スズキ「ソリオ」とトヨタ「ルーミー&タンク」がどちらも売れ続けた新車販売の裏事情の画像2 デビュー時のルーミーとタンクの月販目標台数は各3750台、先代ソリオは3500台。そして、2017年から2019年の3年間の平均月販台数は、ルーミーが約7127台、タンクが約6088台、ソリオが約3864台であった。月販目標台数に対しては、ルーミーが約190%、タンクが約162%、ルーミーとタンクの合算では約176%と、とにかく売れまくった。

 一方、ソリオも3年間の平均月販台数は約3864台で、月販目標台数比で約110%となっており、“ルーミーやタンクに食われた”という結果にはなっていない。ルーミー系が存在しなかった2016暦年締めの年間販売台数4万8814台に対し、2017年から2019年の3年間の年間平均販売台数は約4万6371台だったので、ルーミー系のデビュー後も販売の勢いはほとんど衰えることがなかったといえるのだ。

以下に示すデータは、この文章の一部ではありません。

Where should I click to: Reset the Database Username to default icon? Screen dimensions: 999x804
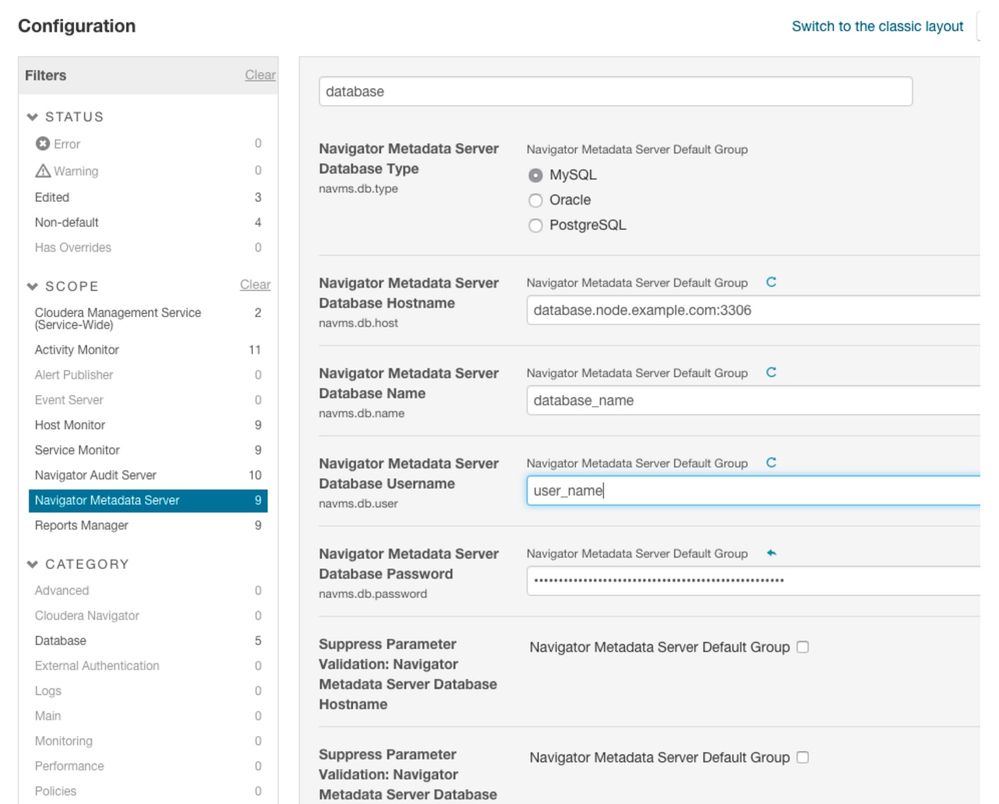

 つまり、今日のルーミー系の大ヒットは、ソリオのニーズを“食った”わけではなく、まったく別のお客を集めていたということになる。購入の際、ルーミー系とソリオを比較検討していた人は、ほとんどいなかったといっても過言ではないのである。トヨタ系ディーラーからも「ソリオと競合することはほとんどない」との話を聞いている。